The edition of the exercise saw the participation of over twenty countries including, besides Russia and Belarus, Bangladesh, Burkina Faso, Congo, Mali, India, Iran, Niger and Tajikistan. Among the observers were Cambodia, China, Cuba, Kazakhstan, Mongolia, Myanmar, Nicaragua, North Korea, Pakistan, Serbia, Thailand, the UAE and Uzbekistan.

A 65-member contingent from the Indian Armed Forces was participating in the exercise, and on 9 September 2025, it departed to Mulino Training Ground, Nizhniy Novgorod, Russia. A 57 personnel team of the Indian Army was led by a battalion from the Kumaon Regiment, the Indian Air Force and the Indian Navy was represented by seven and one personnel, respectively. The exercise focused on company-level cooperation in an open and plain terrain.

== Reactions ==
EU analysts warned Zapad-2025 could be used to apply pressure near NATO's eastern flank or serve as cover for escalation, even if the exercise is officially presented as defensive. Some commentary also highlights the recurring pattern of public participant counts hovering near thresholds that would otherwise compel mandatory observation under the Vienna Document.

On 9 September 2025, Polish Prime Minister Donald Tusk announced that Poland would close its border with Belarus at midnight on 11 September, citing national security concerns over aggressive military tactics that were to take place near the Polish border during the Zapad-2025 exercises. Polish Interior Minister Marcin Kierwiński said the border would only be reopened when the government was certain that there was no longer a threat to Polish citizens. NATO and neighboring countries like Lithuania have also strengthened their border security in response to the exercises. Relations between Poland and Belarus have been increasingly strained since the Russian invasion of Ukraine in 2022, with both countries recently arresting each other's nationals on espionage charges, further escalating tensions. Belarus condemned the closure, describing it as an "abuse" of Poland's geographic position. The border was closed on 12 September.

Recorded data:

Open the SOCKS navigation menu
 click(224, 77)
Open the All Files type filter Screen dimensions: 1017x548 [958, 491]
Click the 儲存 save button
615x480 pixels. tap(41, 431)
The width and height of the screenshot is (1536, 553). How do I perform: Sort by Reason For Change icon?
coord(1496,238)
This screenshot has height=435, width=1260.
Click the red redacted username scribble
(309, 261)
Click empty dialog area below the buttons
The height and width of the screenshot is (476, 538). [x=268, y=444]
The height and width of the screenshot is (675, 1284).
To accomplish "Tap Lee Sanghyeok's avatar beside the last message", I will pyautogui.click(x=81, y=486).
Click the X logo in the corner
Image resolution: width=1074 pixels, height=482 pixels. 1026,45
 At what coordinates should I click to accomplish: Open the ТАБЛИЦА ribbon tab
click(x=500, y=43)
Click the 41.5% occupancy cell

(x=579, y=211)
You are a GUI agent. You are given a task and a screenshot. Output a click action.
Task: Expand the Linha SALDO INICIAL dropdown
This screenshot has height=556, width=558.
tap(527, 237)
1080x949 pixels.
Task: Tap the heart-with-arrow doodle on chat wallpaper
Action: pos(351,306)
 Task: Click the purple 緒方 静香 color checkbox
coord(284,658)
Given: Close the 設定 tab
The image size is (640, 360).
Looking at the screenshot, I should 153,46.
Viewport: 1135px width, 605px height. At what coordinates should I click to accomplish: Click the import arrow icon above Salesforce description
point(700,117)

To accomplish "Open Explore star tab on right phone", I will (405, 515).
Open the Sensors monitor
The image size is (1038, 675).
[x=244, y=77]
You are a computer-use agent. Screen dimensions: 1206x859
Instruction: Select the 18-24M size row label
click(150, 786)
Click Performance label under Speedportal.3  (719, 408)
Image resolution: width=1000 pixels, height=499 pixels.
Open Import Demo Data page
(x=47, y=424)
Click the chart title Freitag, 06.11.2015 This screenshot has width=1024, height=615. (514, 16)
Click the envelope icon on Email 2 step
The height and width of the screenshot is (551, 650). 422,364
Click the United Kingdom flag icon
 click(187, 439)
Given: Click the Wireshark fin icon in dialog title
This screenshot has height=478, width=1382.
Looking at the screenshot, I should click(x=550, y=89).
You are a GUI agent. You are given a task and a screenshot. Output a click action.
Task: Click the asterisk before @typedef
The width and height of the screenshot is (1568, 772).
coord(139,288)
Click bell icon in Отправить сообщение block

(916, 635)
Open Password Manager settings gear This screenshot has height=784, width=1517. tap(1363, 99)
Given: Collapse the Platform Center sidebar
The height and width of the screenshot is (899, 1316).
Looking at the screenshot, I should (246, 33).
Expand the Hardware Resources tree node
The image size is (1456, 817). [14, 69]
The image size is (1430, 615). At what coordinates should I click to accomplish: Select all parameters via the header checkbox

* _REQUIRED ACTION_:
Extend the passage on the Zapad-2025 military exercise, starting after its final sentence.

* _TASK ANSWER_:
Lithuania closed the airspace near the border with Belarus, and Latvia closed the airspace near the border with Belarus and Russia, in connection with the Zapad exercises. Polish airspace adjacent to the Belarusian border was subject to flight restrictions on September 10. Airspace closures were partly caused by the Russian drone incursion into Poland.

On 11 September, the day before of the exercises, Lukashenko released and deported to Lithuania 52 political prisoners after negotiations with the Trump administration, including one of the Belarusian opposition leaders Mikola Statkevich, who refused the deportation. Nathan Hodge of CNN notes that "against the background of Zapad and its attendant saber-rattling, Lukashenko may be playing good cop to Putin's bad cop".

== European exercises ==
Simultaneously with Zapad 2025, the Joint Expeditionary Force running its own military exercise in the Baltic sea, TARASSIS, in which eleven countries participate. Poland is running the "Iron Defender" exercises which involves more than 30 thousand Polish personnel near the Polish-Belarusian border; Lithuania run their "Perkūno Griausmas 2025" ("Thunder of Perkūnas 2025") exercises with more than 17 thousand personnel involved; and Latvia runs its "Namejs 2025" exercises with more than 12 thousand people involved.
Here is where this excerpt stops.